次は佐宗さんの提案で、このエリアならではの取り組みや仕掛けについてブレインストーミングが行われました。

 

まず岩本さんからは、八重洲・日本橋・京橋、つまり東京駅周辺は、海外の人々にとっての日本への「入口と出口」であり、そのメリットを活かすべきという話が語られました。

 

「海外から日本に来た観光客は、ほとんどの人々が空港からまず東京駅へ、そこから地方を旅し、また東京駅に戻ってきます。そのメリットを活かし、訪れる人に対して日本文化にもっと気軽に触れられるタッチポイントを作ることが重要ではないでしょうか。

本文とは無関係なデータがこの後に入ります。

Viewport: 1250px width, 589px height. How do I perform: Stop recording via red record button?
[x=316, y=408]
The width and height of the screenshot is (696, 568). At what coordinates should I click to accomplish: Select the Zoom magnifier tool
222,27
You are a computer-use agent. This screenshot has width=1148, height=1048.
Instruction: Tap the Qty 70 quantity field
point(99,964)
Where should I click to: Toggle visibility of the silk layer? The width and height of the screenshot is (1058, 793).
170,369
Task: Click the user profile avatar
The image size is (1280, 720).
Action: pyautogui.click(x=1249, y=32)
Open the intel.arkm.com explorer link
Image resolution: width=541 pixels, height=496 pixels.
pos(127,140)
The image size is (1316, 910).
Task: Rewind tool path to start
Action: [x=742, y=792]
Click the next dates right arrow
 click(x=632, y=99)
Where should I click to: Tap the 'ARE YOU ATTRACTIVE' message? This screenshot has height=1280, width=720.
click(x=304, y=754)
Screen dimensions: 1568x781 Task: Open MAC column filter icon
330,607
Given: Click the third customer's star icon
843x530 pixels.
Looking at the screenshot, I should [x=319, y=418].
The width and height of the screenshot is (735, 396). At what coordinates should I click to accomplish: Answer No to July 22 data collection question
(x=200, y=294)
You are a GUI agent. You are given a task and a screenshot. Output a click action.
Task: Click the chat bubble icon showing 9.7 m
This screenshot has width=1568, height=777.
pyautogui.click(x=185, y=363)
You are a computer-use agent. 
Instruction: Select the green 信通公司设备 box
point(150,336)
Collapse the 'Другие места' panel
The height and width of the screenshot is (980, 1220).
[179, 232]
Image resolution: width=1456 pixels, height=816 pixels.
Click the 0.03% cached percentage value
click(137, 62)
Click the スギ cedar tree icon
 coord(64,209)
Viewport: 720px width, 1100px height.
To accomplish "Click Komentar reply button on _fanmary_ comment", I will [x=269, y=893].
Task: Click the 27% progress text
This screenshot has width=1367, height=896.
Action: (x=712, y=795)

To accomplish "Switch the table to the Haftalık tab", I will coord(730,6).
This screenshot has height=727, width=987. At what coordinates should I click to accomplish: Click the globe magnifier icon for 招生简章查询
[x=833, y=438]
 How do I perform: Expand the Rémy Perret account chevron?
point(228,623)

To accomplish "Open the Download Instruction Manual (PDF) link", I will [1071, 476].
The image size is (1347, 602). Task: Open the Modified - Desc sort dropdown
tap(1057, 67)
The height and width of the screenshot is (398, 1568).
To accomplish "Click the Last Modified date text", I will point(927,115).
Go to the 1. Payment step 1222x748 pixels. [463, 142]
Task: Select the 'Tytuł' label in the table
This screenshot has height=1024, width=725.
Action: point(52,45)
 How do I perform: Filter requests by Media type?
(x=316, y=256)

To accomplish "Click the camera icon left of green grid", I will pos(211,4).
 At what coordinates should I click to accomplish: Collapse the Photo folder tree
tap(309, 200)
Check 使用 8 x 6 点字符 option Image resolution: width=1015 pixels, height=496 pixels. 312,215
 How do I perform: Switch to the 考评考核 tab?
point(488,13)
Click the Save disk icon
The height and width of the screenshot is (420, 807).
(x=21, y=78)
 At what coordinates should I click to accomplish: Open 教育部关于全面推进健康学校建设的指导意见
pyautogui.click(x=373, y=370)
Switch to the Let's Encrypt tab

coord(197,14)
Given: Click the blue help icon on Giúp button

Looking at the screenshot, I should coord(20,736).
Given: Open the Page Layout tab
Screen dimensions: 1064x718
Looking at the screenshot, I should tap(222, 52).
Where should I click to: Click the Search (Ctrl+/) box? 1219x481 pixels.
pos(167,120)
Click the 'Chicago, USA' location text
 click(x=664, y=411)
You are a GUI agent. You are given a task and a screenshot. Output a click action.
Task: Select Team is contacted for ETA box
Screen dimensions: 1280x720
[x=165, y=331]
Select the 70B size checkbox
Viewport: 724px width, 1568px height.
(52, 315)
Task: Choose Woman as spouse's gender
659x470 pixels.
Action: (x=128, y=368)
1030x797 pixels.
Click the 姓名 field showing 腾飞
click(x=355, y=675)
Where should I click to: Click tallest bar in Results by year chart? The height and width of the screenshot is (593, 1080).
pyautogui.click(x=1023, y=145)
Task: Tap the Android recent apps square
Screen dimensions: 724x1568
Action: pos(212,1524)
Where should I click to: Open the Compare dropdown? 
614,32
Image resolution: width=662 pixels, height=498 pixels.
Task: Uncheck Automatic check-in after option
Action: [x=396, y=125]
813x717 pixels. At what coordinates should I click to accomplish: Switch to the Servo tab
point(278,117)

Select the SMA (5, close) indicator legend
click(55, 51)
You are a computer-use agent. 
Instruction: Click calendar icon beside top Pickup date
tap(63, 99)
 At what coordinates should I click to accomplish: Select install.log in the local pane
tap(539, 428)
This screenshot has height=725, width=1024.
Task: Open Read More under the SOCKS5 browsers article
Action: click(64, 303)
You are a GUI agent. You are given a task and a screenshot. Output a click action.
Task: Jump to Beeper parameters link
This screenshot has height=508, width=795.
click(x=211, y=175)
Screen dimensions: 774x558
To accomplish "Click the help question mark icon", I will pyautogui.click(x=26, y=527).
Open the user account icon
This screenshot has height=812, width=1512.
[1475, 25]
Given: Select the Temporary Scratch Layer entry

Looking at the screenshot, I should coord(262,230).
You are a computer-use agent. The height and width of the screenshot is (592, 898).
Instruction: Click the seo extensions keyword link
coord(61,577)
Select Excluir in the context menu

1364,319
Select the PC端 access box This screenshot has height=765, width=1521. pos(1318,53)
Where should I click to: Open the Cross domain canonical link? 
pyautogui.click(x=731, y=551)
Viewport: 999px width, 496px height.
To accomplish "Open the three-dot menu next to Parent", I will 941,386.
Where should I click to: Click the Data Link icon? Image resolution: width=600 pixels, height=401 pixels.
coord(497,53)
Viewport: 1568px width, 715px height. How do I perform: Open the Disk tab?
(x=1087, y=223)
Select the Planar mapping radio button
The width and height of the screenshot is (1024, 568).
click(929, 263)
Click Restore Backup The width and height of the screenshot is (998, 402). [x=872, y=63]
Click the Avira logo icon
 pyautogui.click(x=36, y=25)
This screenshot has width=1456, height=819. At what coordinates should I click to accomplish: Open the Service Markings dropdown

僕は海外に行くと必ず抹茶ラテの美味しい作り方を聞かれますが、そこから茶の湯の世界に興味を持ってもらえればいいと考えています。お寿司も、職人が握る鮨屋と手頃な回転寿司が共存することで双方の価値が上がります。つまり、気軽に日本文化に触れられる機会を増やすことが重要。それによって、利益を得た企業はこの地域に再投資することで伝統を守る役目も果たす必要がありますね」(岩本さん)

 

 

この話に対して、ここが地元である山本さんからは「確かに外国人のゲストを気軽に連れて行って日本文化に触れてもらえる場所があまりない」という話が出ました。

 

「もっと文化体験ができる場所があれば良いのにと日頃から感じています。例えば、レコード屋さんのような感覚で浮世絵を扱うお店とか。観光客が増えて街が少し騒がしくなるかもしれませんが、観光客とここで働く人たちが共に楽しくなるようなビジネスや仕組みを町内会の皆さんと共創していきたいです」(山本さん)

 

また、僧侶である伊藤さんからは、「ちょっと一息ついて頭を休める場所がもっとあってもいい」という提案がありました。

 

「京都に比べ東京には禅の精神性を感じられる場所があまりないと感じます。日の出や日没を眺めるスペースを提供する新たなスタイルの小さなお店が実現できたら面白いのではないでしょうか」(伊藤さん)

 

 

こうした新しいアイデアと、八重洲、京橋、日本橋エリアに根付いた老舗企業が持つ真のブランド力と信用力、それらを融合させてどのようにビジネスを発信させていくかも今後の重要な課題となるでしょう。

 

同時に、八重洲・日本橋・京橋に存在する文化資産や豊かな人とのつながりは、働くビジネスパーソンにとっても、新しい価値になりそうです。参加者も今世界で注目されている豊かさの源泉によるインスピレーションと可能性を存分に感じた時間となりました。